Último viaje


Toda la vida contaminando. No recuerdo otra cosa. De niño, en el caserío todo lo que era susceptible de arder lo quemábamos. Al fuego purificador. Y lo que no, iba a una calera en desuso. Hala. Al agujero. Hace poco he sabido que el caserío se vendió. Sería bonito estar allí el día que abran la calera y se encuentren basura no combustible de entre 1950 y 2000.  Se podría hacer un estudio antropológico completo.

En cuanto pude me monté en una moto. Las primeras ya las he olvidado. Eran trastos viejos de segunda mano. La primera nueva, nueva que tuve fue la Derbi Antorcha. Tricampeona del mundo, ponía en las tapas laterales. Motorcillo de dos tiempos que devoraba gasolina y aceite y expulsaba un humo como para poner de los nervios a uno de Greenpeace.

Después vinieron otros monstruos que vomitan humo, como los llama mi nieta Ana. Ay, si me hubiera visto con la Suzuki GT 750. Dos tiempos, tres cilindros, setecientos cincuenta centímetro cúbicos. Ése sí que era un monstruo.

Y la veintena larga de coches que he tenido en mi vida… En fin. Que Anita tiene razón. Que he emitido yo sólo más humo que una central térmica. O dos, si contamos lo que he fumado.

Pero no se podrá quejar. Desde que me caí y me rompí la pierna por tres sitios, he circulado en silla de ruedas. Eleeeéctrica. Alimentaaaada con energía solaaaar. Me la regaló ella y se empeñó en que saliera de casa, que no perdiera el contacto con los amigos, que no me quedara ahí, en una esquina, como una seta.

Y con esta silla he iniciado, muy a mi pesar, mi último viaje. Creo que lo que me dio fue un ictus de esos, o una embolia, o una apoplejía, o como sea que se llame ahora la mierda esa que te deja tonto.
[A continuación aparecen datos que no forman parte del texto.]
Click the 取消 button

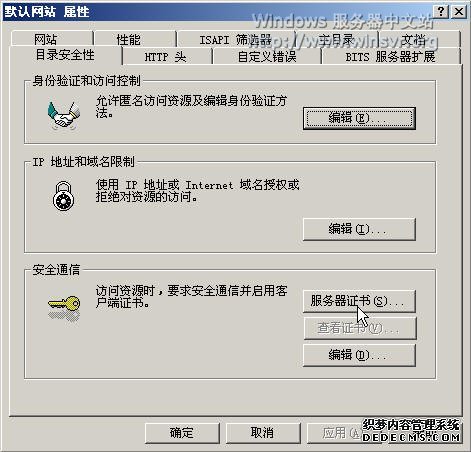[x=263, y=433]
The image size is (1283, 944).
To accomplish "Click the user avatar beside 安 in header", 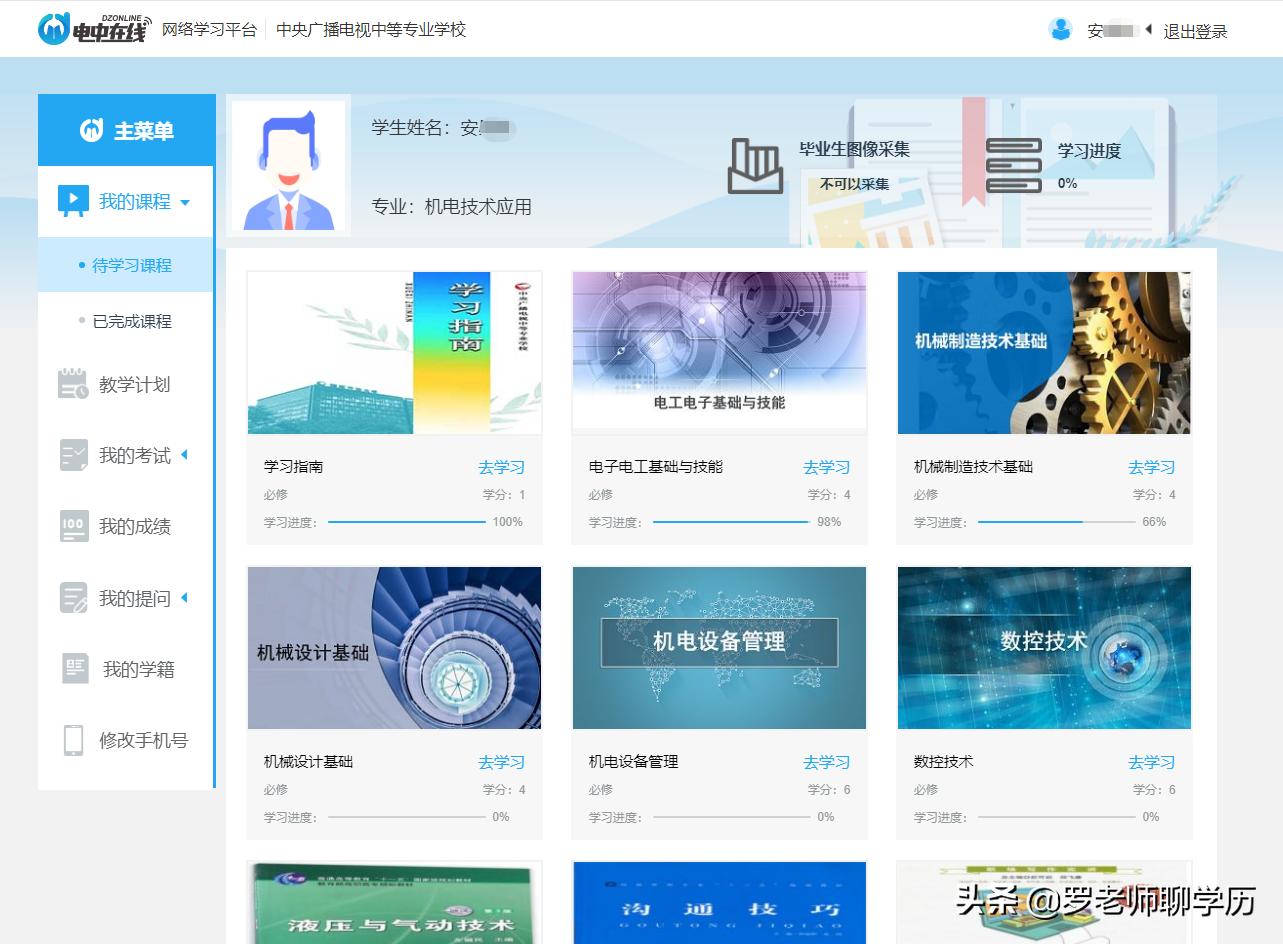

Se me quedó la mano agarrotada  justo cuando estaba acelerando y me caí por las escaleras de piedra de la iglesia a la salida del funeral de mi amigo Pepe. Cabeza rota, cuello roto. espalda rota y la pierna buena rota también. Hubiera sido un milagro salir vivo.

Menos mal que Anita ya me había convencido para cambiar el seguro de defunción y que en vez del ataúd de roble me pusieran éste de cartón. Insistía también en que me sepultaran en tierra, pero por ahí no pasé. Hubiera sido un poco incómodo por lo de la humedad y los gusanos. Además uno tiene sus principios. Mira, ya noto el calorcillo de las llamas lamiendo la caja. Pronto no quedará nada de mí. Anita estará orgullosa a pesar de la concesión de incinerarme. Me decía que al menos mi último viaje debía ser sostenible. Sostenible sí, le dije, pero no tanto ¿eh? No tanto.